STUDY TEXT:
Early in the first year of his own rehabilitation following a brainstem stroke, Shawn Jennings read Jean-Dominique Bauby's memoir, The Diving Bell and the Butterfly.
"A well-meaning relative gave it to me," Jennings, a doctor, medical and political activist for the disabled in Saint John, New Brunswick, says on the phone. He comes to Halifax next week to participate in a panel discussion after a free screening of the 2007 feature-film version of Bauby's story.
"Of course he dies in the end," Jennings says, adding, after a warm chuckle, "My relative didn't know that." Bauby died very soon after his memoir's publication in 1997.
Both Jennings and Bauby are part of an uncommon collective. Strokes more commonly occur in the brain. Those are "cerebral strokes," Jennings writes in Locked in Locked Out, his own memoir. "The brainstem is the canal through which all the messages from the brain are sent to the rest of the body. The brain is left perfectly intact, meaning that there is no confusion or personality change. The survivor is left imprisoned inside a body with no movement."
Though the body no longer moves, including for communication---people who've suffered brainstem strokes remain very much themselves, Jennings says. Rather than creating a mass of still limbs and aided basic functions, these crises draw more boldly the character, the individuality, of the person.
"What I admired about his book is that he didn't sugarcoat anything," Jennings says of Bauby's work. "He doesn't make himself more than he was." Jennings found Bauby could be "cruel" to the women in his life. "I didn't particularly like the man," he admits. But he respects him. For example, Bauby, an atheist, "doesn't make it another heartwarming story about finding spirituality---he could've," says Jennings, who explores in his own book how his crisis led to an exploration and experience of his own faded faith.

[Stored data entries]
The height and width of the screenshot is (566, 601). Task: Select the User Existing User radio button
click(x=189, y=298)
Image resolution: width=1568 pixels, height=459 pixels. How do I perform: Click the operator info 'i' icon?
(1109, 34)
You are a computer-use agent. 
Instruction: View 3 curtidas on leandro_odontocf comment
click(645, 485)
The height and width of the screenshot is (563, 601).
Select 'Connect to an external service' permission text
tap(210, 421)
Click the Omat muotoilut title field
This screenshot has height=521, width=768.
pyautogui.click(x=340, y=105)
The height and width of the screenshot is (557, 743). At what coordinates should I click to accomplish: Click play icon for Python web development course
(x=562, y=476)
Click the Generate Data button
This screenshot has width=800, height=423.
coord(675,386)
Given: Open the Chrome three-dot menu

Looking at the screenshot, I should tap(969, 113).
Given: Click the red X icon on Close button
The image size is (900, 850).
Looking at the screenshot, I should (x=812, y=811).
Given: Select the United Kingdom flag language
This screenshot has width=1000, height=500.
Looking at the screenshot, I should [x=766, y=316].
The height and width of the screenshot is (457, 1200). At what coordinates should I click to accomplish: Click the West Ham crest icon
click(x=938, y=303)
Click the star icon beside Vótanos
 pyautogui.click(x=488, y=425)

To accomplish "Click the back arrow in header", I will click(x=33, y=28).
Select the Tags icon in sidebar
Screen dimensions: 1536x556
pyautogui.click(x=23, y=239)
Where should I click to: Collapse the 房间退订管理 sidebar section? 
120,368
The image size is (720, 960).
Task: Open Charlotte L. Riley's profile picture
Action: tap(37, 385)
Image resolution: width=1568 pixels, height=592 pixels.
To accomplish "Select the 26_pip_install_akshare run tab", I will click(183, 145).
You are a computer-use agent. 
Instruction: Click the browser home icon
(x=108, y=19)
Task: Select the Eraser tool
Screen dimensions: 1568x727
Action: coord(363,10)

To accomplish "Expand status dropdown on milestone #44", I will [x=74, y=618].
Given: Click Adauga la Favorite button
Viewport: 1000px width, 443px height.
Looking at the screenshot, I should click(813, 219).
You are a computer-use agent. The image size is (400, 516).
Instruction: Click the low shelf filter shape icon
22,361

WHAT THE TASK ASKS:
Answer these questions from the article about Shawn Jennings:
1. In which city and province is Jennings based?
2. In what year was Bauby's memoir published?
3. What is the title of Jennings's own memoir?

RESPONSE TO THE EXERCISE:
1. Saint John, New Brunswick
2. 1997
3. Locked in Locked Out